The park called San Julián Cuenca is one of the most welcoming places in the city, with a beautiful gazebo and a restaurant with Argentine cuisine.

Antonio Pérez Foundation:

Antonio Pérez Foundation in the building of the old cloister of the Carmelitas. Here you can find samples of modern art, admission costs 4 euros. The Carmelite Monastery itself is of interest, and the stairs and the halls are a real maze.

The Bishop's Palace:

The Bishop's Palace, near the Cathedral. The palace premises with arcades and square patio - Diocesan Museum.

San Miguel's Church:

The Church of San Miguel is located to the northeast of the city, next to the Húcar river, to which the stairs of San Miguel descend. It is a Romanesque-Gothic temple with Mudejar-style elements, built approximately in the 13th century. The church has two naves - central and lateral; an outstanding apse and a low bell tower; an arched portal with pilasters. The temple was restored in the 18th century, then was handed over to the city council and is currently used for exhibitions and concerts.

Enchanted city:

It is a natural stone park, located near the city in a pine forest. It is an unusual landscape made up of soft rocks, which for many centuries in a row have corroded and acquired strange shapes.
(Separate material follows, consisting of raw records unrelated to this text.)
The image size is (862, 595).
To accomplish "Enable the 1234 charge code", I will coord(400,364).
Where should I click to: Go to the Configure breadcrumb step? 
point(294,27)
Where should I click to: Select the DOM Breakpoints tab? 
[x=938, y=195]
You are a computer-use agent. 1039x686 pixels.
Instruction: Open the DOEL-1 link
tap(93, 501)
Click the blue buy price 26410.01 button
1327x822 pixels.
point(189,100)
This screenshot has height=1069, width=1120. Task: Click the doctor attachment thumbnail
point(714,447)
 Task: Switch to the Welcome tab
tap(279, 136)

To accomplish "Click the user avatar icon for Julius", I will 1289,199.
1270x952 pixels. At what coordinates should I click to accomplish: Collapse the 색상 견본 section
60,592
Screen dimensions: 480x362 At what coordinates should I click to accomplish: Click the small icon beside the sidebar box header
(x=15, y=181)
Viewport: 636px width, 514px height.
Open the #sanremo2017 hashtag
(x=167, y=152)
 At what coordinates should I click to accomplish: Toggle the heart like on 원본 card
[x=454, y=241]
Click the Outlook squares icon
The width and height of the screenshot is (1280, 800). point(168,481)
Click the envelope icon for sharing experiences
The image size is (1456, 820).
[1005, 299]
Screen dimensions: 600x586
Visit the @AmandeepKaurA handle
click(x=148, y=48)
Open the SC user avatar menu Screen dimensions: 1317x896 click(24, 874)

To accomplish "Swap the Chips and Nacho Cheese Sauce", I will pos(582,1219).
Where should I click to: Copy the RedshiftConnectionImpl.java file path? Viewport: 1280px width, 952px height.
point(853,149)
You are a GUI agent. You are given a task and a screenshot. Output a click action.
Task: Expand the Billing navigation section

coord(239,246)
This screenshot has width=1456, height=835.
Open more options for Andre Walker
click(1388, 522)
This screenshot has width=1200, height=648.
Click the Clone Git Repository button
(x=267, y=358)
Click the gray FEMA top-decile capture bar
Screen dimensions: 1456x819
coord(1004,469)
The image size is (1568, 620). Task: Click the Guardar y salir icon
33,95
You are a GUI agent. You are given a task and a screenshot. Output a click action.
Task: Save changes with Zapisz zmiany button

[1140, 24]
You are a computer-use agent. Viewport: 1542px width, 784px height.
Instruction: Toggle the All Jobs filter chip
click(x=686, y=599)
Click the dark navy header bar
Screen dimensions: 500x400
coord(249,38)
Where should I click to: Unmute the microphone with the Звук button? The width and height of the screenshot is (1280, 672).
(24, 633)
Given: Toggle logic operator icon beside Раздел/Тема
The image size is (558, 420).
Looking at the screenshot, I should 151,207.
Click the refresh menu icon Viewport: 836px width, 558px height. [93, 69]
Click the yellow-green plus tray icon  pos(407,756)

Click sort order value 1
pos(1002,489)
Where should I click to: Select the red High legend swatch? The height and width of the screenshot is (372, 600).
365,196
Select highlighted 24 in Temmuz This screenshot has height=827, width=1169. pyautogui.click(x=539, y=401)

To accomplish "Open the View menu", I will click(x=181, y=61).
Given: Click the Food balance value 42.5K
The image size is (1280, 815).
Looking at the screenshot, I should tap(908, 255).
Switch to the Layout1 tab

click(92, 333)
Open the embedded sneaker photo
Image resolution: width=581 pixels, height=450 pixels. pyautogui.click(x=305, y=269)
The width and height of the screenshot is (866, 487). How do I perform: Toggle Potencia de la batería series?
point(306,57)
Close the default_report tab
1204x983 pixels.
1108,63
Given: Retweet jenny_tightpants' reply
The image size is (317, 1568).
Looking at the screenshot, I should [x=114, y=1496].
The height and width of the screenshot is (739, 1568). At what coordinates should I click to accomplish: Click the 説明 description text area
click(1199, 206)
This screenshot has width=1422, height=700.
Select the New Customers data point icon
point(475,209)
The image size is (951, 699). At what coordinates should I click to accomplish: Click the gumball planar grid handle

Each limestone formation in the stone park has its own name.

Hanging houses of Cuenca:

In the Old Town, south of the cathedral, on the Huécar River, is the main postcard of Cuenca: Hanging houses from the 14th century with wooden balconies. These houses were built on the gorge, miraculously clinging to the rock. Now only a few restored buildings remain, including two Royal Houses and the Mermaid House. The buildings house the Museum of Abstract Art and a restaurant.